Thursday, February 11, 2016

The utter ugliness of Donald Trump’s campaign should scare us all



THE STUNNINGLY handy wins by two anti-establishment candidates in the New Hampshire primary Tuesday are prompting conversation about similarities between New York businessman Donald Trump, the Republican victor, and Vermont Sen. Bernie Sanders, the socialist victor on the Democratic side. The similarities are important — but the differences are more so.
Both have positioned themselves as outsiders appealing to voters who believe the system, and the leaders of the two major parties, have failed them. The grievances they speak to are real: a sense that the economy has left too many people behind, that globalization and technological change are helping the few while stranding the many.
Both Mr. Trump and Mr. Sanders offer convenient scapegoats and simple-sounding solutions. For Mr. Sanders, the “greed” of the “billionaire class” has rigged the system against working people. Tax the 1 percent, and everyone else can have free college and free health care. Political obstacles can be swept away by a “political revolution.” America’s enemies will be fought by a mythical Sunni Muslim coalition. The villains for Mr. Trump are “stupid” people running the government who allow foreigners to take advantage of the United States. The solution — well, his solution — is to elect Mr. Trump.
We think both men are dangerously if seductively wrong in their facile diagnoses and prescriptions. But Mr. Sanders’s platform is at least well-meaning. We think forcing working people to subsidize, through their taxes, the college tuition of wealthier Americans is not a progressive policy; we believe Mr. Sanders has not leveled with Americans about the true costs of single-payer health care. But few would object in theory to more widely available education and health care.
By contrast, Mr. Trump’s proposals are pernicious as well as preposterous.
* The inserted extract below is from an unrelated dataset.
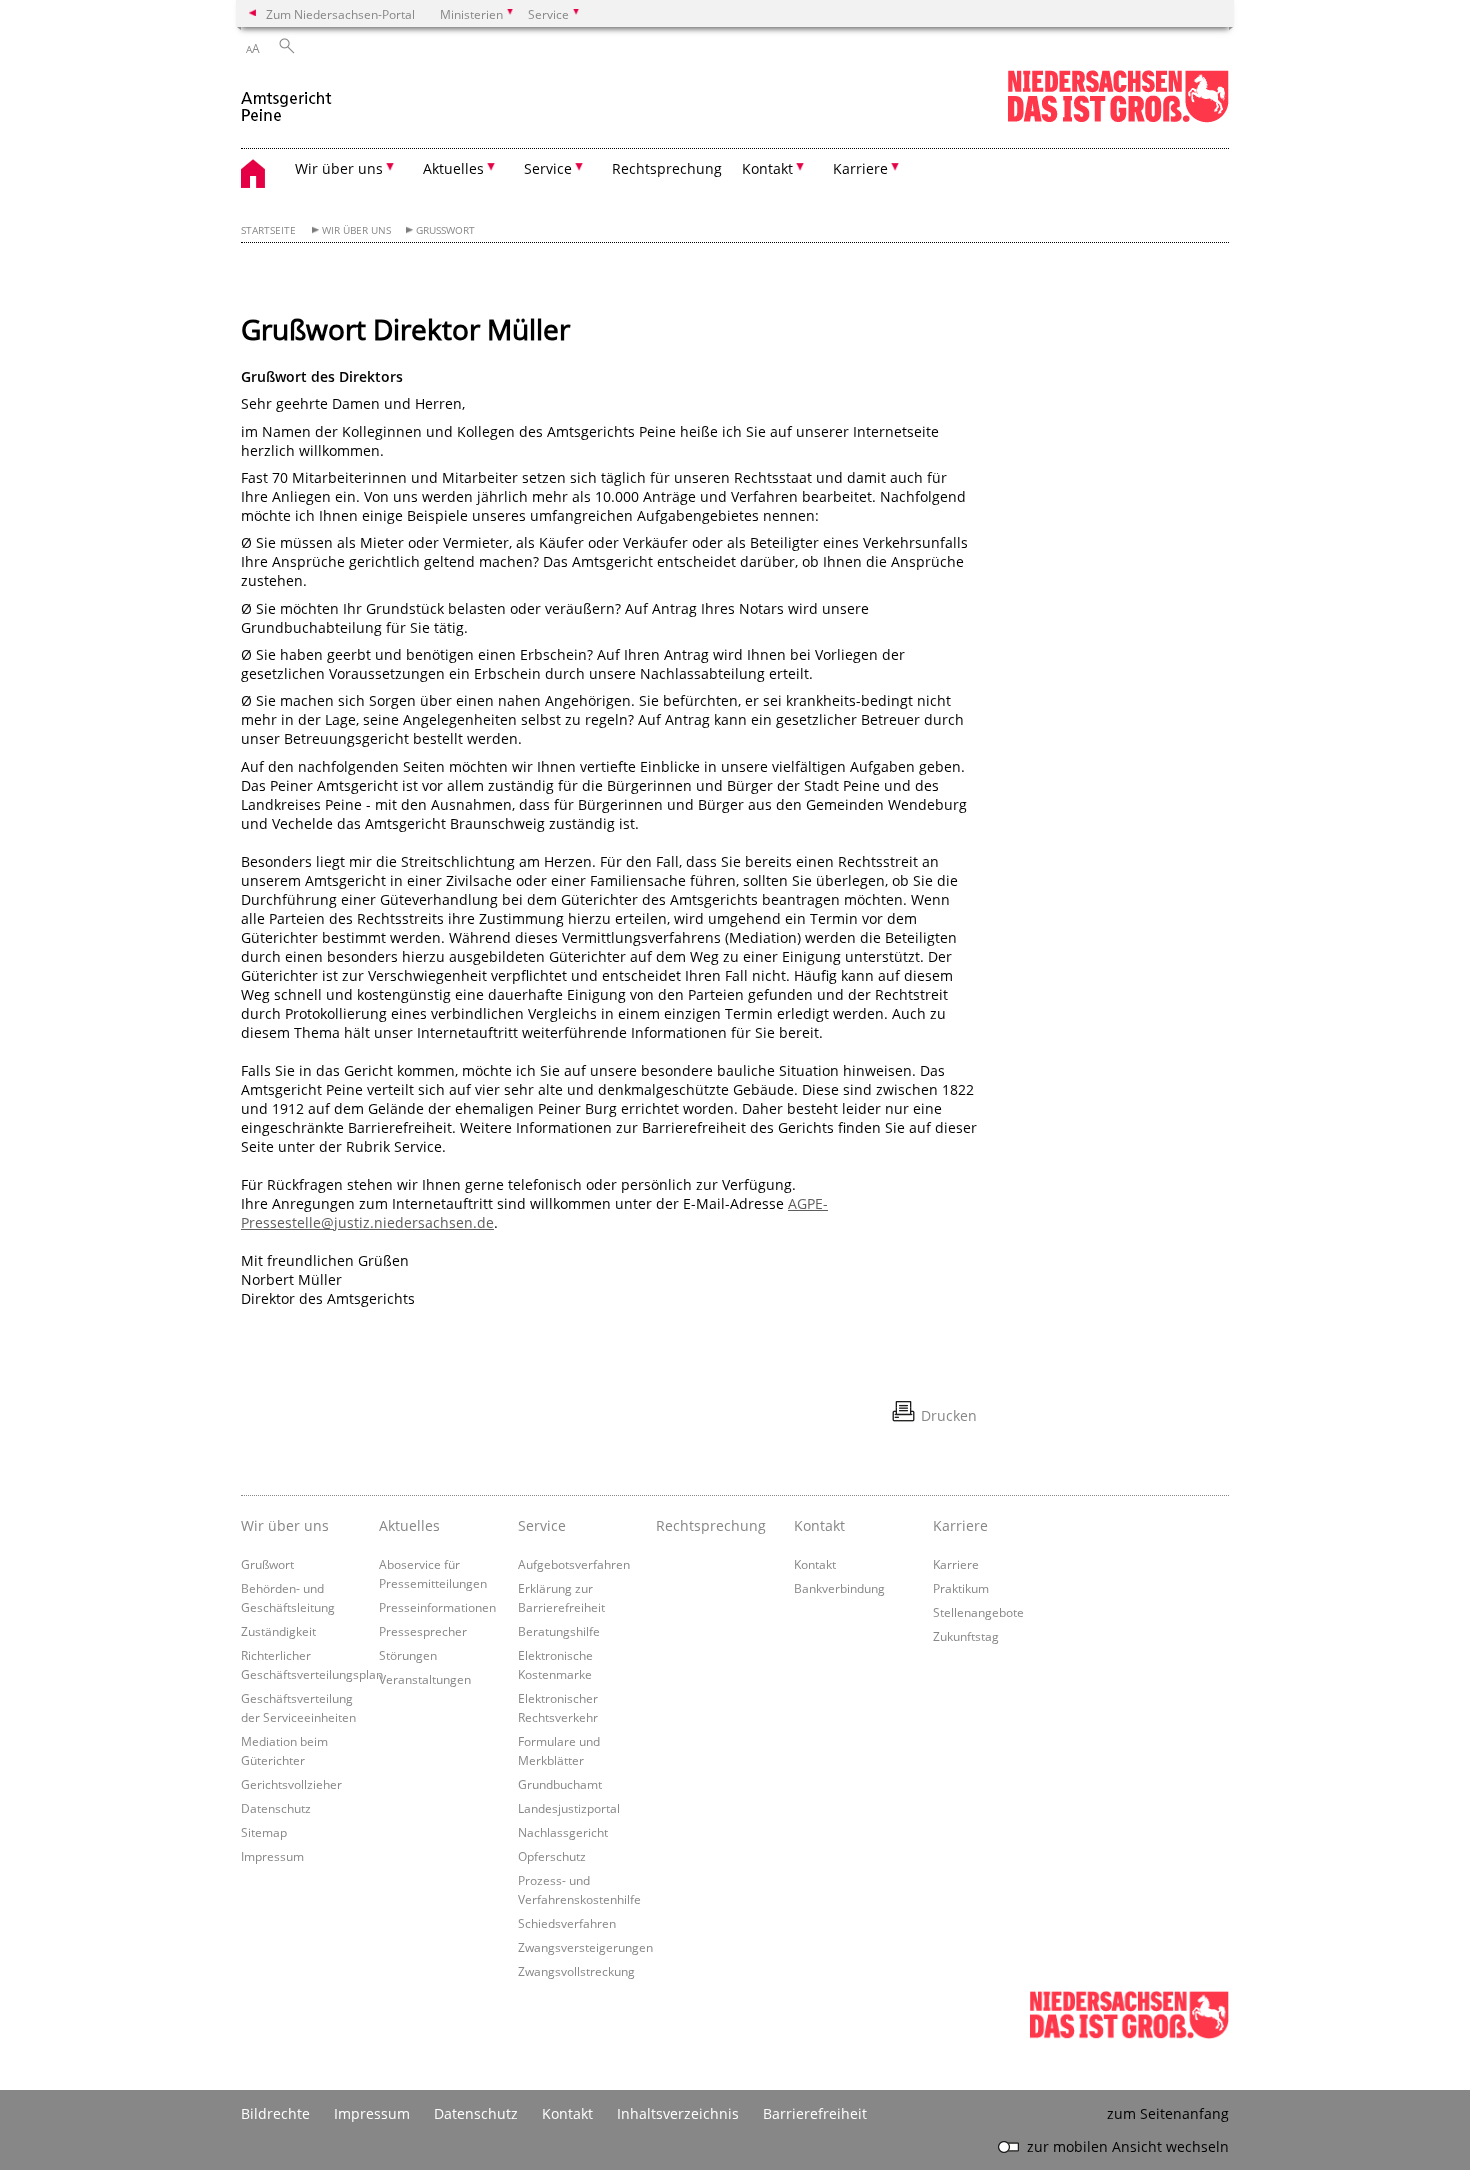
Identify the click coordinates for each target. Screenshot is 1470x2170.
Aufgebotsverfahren (574, 1564)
There is no way to round up 11 million illegal immigrants and deport them — but no one should want to live in a nation that would attempt such a thing. Nor would most Americans want a government that deliberately kills the innocent relatives of terrorists.
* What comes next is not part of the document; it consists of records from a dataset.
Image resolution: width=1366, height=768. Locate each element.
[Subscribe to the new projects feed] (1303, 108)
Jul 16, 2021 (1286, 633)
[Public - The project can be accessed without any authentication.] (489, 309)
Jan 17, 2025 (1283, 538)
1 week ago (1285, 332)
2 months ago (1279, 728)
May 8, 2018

Mr. Trump is mocking the democratic process, not engaging in it. He feels no obligation to explain how he would implement his ideas, and he does not care whether his statements are true. Thousands of Muslims in New Jersey did not publicly celebrate the downing of the World Trade Center towers in 2001, but Mr. Trump is content simply to repeat the lie. And lies come easily to Mr. Trump because, unlike Mr. Sanders, he does not believe in anything other than his own brilliance. Mr. Trump is a hard-liner on immigration today because, when he called Mexicans rapists , he struck a chord.
Some may take comfort in his malleability. Once he is in office, they say, Mr. Trump will become a dealmaker, susceptible to establishment whisperings and blandishments.
In this they deceive themselves, and the evidence lies in the most essential difference between these two outsider campaigns: the utter ugliness of Mr. Trump’s. To further his ambition, he has gleefully demeaned Hispanics, Muslims, Jews, people with disabilities, blacks and anyone else he can present as the “other” as he proceeds to exploit the nation’s divisions. As president he would not be able to deliver on his promises, and it is fearful to contemplate the scapegoats he might find to distract from his failures.